A Trust OSPF Protocol Based On Trust Certificate Management

The existing OSPF protocol is widely used but there are many security flaws. An attacker could exploit some loopholes to forge a router or intrusion to a normal router for various attacks. In order to solve the above problems, this paper proposes a new trust OSPF protocol based on a trusted third party TMS. Each AS domain has a TMS as the trust management center, and TMS is responsible for maintaining trust certificates of all routers in the domain. Our solution also adds firewalls, vulnerability scanners, virus database and other safety equipment to each AS domain. These equipments could measure various network parameters required, as well as detect various attacks in a timely manner.TMS issues update trust certificate on a regular basis to all routers in the AS domain to maintain the trust level of routers in a certain period of time. This paper also introduces the concept of trust value.
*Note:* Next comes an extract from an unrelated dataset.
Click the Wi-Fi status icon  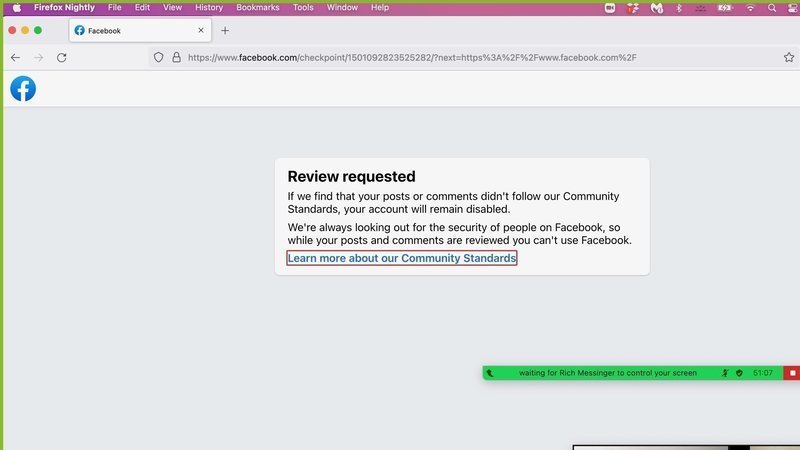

The trust values include the following:objective trust value, subjective trust value, integrated trust value, total trust value. These trust values represent the trust evaluation of the routers by the entities associated with these routers.Based on the above introduces, OSPF protocol was modified to trust OSPF as follows:adding the registration process of routers, adding new Hello packet with trust certificate, adding the judgment of the hello packet when receiving a neighbor’s hello packet and the process of handling the received hello packet with trust certificate, adding the calculation of the subjective trust value and the total trust value, adding the process of reporting the neighbors’subjective trust value to TMS, adding the transformation of total trust value to replace the cost in the original OSPF protocol and the metric field of the Router-LSA is filled with the cost after transformation.Recently a trust management system according to the above modification has been developed. The system includes a small AS domain with one TMS, an intrusion detection system, a vulnerability scanner, a firewall, a virus database and seven software routers based on Quagga. Through simulation, the trust OSPF protocol can effectively prevents illegal registration and attacks of routers after registration.